AVAILABLE DATA Block Start

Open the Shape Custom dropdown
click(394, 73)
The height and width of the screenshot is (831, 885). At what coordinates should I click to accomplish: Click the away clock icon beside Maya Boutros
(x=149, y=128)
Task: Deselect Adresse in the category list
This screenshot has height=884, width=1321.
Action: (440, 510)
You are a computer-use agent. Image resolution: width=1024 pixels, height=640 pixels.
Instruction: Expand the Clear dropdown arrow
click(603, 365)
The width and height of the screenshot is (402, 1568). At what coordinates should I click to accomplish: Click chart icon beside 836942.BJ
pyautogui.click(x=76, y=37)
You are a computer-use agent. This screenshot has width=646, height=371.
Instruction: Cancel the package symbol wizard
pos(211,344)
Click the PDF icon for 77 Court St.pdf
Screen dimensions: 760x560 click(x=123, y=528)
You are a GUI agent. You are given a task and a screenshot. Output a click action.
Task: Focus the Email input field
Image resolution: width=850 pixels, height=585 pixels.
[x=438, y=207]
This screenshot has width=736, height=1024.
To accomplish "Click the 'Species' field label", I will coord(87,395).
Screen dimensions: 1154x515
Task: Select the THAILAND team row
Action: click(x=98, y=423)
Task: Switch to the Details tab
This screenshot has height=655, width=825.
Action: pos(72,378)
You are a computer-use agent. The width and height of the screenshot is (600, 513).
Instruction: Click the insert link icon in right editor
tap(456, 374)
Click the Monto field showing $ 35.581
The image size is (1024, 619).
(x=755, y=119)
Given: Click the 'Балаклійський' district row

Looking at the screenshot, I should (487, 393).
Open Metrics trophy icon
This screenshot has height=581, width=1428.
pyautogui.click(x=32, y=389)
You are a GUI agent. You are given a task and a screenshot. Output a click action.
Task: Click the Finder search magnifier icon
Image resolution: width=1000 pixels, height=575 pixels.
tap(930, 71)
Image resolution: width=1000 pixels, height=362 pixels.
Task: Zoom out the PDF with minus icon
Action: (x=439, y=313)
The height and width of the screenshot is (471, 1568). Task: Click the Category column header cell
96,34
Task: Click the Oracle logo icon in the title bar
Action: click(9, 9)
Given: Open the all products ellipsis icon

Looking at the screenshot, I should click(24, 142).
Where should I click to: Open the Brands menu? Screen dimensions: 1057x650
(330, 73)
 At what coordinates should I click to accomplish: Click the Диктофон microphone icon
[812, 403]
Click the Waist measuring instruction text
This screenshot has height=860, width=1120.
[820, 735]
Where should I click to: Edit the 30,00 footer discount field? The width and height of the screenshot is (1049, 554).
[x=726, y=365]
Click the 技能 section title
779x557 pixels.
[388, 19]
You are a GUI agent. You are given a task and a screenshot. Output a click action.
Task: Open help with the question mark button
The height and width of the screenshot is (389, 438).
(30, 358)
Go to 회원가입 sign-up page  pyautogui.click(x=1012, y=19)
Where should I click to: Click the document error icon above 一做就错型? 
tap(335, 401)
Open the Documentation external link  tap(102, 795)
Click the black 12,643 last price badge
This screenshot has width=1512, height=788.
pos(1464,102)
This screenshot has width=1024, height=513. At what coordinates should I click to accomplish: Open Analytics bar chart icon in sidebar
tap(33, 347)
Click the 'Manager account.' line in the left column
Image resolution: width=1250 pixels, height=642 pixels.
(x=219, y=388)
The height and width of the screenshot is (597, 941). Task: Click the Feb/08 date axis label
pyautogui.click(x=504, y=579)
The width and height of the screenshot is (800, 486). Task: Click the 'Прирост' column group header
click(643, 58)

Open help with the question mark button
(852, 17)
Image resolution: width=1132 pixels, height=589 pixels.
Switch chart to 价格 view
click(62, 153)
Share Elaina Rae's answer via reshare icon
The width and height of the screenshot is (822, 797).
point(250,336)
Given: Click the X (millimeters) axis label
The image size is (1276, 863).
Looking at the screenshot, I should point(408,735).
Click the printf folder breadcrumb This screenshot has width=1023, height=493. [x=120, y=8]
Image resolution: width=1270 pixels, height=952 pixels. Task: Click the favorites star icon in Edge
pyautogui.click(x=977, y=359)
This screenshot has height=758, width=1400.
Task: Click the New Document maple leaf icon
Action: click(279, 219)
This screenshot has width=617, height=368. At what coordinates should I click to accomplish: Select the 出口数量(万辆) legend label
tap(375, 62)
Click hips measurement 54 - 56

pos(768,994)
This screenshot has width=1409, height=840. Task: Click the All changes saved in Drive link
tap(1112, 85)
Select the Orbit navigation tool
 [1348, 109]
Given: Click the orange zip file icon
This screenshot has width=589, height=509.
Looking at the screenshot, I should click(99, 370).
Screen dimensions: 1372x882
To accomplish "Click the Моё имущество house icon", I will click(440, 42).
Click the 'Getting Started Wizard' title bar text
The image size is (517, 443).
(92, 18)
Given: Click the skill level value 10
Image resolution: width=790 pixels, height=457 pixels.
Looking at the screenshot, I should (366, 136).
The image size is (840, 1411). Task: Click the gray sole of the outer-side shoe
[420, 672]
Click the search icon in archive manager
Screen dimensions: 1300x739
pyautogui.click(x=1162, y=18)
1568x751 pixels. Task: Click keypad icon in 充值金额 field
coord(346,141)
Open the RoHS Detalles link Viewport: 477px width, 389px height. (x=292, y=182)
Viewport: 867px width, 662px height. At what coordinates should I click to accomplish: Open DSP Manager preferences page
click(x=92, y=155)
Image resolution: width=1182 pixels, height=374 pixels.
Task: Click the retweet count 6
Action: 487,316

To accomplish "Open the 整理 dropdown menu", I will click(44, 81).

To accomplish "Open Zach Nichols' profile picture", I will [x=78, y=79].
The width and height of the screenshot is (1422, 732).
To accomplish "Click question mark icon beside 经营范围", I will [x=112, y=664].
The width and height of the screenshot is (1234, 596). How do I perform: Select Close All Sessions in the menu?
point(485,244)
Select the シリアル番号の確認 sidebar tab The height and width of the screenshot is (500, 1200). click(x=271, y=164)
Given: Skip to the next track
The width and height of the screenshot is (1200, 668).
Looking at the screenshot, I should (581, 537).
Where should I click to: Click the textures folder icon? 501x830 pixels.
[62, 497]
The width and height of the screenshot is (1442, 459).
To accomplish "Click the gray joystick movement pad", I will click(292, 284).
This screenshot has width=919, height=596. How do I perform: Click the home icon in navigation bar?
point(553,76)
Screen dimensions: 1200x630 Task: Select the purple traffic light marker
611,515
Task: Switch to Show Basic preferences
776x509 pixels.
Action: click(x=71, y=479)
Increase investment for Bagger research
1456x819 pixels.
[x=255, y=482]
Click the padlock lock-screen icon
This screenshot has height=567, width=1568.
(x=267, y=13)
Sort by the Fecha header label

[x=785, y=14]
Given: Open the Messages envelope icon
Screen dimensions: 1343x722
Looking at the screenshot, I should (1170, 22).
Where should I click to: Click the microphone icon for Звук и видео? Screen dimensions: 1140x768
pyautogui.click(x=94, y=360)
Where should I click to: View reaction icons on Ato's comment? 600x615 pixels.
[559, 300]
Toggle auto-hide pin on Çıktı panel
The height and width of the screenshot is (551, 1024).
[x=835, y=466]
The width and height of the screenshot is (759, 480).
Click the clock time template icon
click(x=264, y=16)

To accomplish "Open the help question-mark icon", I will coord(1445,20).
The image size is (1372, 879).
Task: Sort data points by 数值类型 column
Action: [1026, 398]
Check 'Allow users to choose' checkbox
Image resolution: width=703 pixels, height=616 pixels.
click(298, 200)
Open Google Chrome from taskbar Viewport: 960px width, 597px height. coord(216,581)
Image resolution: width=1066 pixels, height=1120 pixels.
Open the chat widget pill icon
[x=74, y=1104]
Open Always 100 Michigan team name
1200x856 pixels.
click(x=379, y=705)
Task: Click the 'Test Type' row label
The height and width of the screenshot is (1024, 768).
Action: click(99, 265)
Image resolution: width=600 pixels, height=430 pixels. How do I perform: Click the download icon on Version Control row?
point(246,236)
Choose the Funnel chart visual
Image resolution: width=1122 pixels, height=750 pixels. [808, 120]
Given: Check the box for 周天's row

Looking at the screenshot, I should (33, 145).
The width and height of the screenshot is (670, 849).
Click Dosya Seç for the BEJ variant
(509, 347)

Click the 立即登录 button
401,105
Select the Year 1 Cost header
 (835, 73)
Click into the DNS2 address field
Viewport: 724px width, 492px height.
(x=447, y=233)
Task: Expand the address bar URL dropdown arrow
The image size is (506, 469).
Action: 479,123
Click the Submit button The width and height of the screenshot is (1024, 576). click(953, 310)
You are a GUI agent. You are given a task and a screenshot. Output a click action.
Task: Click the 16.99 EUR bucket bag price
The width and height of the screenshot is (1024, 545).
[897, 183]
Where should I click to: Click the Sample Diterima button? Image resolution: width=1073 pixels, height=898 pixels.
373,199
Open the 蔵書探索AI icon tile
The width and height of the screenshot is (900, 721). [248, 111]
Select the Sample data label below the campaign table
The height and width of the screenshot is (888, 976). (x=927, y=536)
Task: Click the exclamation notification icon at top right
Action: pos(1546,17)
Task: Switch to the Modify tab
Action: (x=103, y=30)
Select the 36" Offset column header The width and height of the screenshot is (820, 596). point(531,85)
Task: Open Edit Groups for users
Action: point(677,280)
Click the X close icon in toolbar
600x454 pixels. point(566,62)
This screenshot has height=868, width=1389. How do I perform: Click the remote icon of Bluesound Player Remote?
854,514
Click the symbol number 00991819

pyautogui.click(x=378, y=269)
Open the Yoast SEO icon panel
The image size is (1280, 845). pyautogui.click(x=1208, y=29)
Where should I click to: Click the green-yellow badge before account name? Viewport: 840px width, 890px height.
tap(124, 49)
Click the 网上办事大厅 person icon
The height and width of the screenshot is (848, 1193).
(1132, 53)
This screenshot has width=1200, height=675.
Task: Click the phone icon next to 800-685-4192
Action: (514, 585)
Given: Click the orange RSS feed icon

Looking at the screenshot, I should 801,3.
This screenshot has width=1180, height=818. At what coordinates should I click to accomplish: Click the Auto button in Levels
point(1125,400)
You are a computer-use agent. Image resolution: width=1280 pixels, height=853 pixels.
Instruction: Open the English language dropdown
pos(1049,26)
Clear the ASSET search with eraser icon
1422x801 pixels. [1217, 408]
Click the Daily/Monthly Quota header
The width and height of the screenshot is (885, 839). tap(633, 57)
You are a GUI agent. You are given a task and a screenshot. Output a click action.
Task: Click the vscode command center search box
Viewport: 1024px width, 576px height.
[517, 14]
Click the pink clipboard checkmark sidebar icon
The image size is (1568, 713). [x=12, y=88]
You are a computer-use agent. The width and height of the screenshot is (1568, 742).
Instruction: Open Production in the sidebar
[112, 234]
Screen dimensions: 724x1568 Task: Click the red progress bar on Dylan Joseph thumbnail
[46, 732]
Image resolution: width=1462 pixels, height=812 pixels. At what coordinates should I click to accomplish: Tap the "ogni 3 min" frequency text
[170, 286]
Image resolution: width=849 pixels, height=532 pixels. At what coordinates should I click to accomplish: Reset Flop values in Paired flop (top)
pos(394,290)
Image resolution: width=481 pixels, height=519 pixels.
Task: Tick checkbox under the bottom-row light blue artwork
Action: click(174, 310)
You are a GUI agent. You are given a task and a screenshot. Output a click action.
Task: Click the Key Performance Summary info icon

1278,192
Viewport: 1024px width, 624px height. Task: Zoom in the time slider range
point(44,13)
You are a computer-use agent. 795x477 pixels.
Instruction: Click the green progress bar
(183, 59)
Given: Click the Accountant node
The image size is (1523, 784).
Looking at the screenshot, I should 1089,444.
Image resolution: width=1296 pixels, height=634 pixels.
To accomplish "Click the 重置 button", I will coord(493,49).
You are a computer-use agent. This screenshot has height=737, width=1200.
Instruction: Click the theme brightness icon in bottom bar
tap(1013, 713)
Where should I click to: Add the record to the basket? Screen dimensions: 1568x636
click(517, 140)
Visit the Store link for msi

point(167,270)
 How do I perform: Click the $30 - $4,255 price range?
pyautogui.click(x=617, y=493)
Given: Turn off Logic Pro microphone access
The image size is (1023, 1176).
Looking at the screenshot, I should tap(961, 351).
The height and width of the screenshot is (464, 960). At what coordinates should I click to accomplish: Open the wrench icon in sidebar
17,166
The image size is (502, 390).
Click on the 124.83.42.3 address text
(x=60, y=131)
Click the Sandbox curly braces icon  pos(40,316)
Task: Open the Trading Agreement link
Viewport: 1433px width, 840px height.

AVAILABLE DATA Block End

WORK TO BE COMPLETED: In the listing above, locate the line containing "Given: Turn off Logic Pro microphone access" and the line containing "Task: Open the Trading Agreement link". Extract those two lines and every line between them, exactly as written, and only those.

EXERCISE RESPONSE:
Given: Turn off Logic Pro microphone access
The image size is (1023, 1176).
Looking at the screenshot, I should tap(961, 351).
The height and width of the screenshot is (464, 960). At what coordinates should I click to accomplish: Open the wrench icon in sidebar
17,166
The image size is (502, 390).
Click on the 124.83.42.3 address text
(x=60, y=131)
Click the Sandbox curly braces icon  pos(40,316)
Task: Open the Trading Agreement link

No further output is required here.